===== Reading passage

BY ISN STAFF | August 14, 2014
Loyola University Chicago’s Stritch School of Medicine recently welcomed their Class of 2018, including seven “DREAMers.” The milestone came nearly two years after Loyola Stritch became the first medical school to amend its admissions policies to include qualified students who have received Deferred Action for Childhood Arrivals (DACA) status and are legally recognized U.S. residents. Medical school leaders celebrated the presence of these students with an on-campus press conference where Linda Brubaker, MD, MS, dean and chief diversity officer, said, “Our social justice tradition called us to take a leadership role in offering educational opportunities to underserved groups, including qualified applicants with DACA status.”
In a sign of solidarity with their new peers, numerous Stritch School of Medicine student organizations published the following public letter in support of Loyola University Chicago’s commitment to accepting undocumented students:
Loyola University Chicago Stritch School of Medicine is the first medical school to allow Dreamers with DACA status to apply and be accepted into their medical school. Furthermore, Loyola SSOM has partnered with the Illinois Finance Authority (IFA) to create a loan program that offsets the fact that students with DACA status are ineligible for federal student loans, loans that are essential for most students to attain a medical education.
Just last week, as the 160 new incoming first year students arrived at Stritch for their first year orientation, among them were seven Dreamers of DACA status. Since our medical school is the only school in the nation that explicitly allows DACA status students to apply, many people often wonder how the current Loyola student body feels about these Dreamers. As current students, we would like to respond to this question. We are proud of all the new students that join the SSOM community and the Dreamers are no exception. We unequivocally support our school for living up to it’s ideal of a “faith that does justice” and furthermore we believe that social justice requires that their immigration status be normalized.

==========
===== Records shown

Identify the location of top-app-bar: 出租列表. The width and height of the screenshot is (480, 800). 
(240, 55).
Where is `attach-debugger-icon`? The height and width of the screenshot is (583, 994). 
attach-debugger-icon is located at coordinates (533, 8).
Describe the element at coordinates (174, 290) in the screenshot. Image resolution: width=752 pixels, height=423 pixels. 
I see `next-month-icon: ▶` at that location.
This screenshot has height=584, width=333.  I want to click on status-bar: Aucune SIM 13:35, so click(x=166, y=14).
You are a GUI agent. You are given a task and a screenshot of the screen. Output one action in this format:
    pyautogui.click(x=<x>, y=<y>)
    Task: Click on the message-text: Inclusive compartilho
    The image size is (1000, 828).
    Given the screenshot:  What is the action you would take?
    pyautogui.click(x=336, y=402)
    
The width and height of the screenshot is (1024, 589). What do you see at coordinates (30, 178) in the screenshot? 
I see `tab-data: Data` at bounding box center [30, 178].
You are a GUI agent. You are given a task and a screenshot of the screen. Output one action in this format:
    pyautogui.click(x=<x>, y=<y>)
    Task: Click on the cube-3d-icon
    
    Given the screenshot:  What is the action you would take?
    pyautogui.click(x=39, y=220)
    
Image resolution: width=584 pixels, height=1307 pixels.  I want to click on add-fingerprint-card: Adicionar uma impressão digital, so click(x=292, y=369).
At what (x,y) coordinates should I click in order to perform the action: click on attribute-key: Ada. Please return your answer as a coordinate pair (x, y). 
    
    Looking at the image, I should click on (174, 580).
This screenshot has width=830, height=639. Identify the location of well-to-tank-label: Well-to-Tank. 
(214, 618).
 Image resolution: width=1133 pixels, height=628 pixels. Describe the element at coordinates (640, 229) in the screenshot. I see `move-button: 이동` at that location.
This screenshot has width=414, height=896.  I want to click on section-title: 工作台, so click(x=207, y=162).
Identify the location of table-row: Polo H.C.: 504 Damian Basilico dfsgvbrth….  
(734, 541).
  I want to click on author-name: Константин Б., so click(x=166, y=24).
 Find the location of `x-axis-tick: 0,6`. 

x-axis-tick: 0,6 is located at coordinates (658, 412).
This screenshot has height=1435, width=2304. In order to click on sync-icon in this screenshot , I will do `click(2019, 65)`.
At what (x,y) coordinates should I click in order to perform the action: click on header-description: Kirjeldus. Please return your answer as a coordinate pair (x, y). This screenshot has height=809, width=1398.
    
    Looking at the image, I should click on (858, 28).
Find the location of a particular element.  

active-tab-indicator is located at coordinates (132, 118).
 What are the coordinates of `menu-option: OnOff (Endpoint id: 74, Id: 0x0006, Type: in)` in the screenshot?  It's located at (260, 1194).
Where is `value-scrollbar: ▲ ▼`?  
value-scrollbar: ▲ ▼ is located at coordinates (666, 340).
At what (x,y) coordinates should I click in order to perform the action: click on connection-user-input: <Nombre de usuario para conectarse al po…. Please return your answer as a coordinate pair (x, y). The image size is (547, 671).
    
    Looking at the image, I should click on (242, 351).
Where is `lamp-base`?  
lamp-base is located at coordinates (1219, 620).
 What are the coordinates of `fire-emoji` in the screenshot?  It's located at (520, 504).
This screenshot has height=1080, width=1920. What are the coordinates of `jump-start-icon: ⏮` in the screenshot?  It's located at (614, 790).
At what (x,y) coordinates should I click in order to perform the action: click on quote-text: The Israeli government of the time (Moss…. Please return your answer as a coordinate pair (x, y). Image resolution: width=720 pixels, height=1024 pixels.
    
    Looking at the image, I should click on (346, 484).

==========

To do: In the article on Loyola's Stritch School of Medicine, which organization did the school partner with to create a loan program for students with DACA status?

Answer: The Illinois Finance Authority (IFA).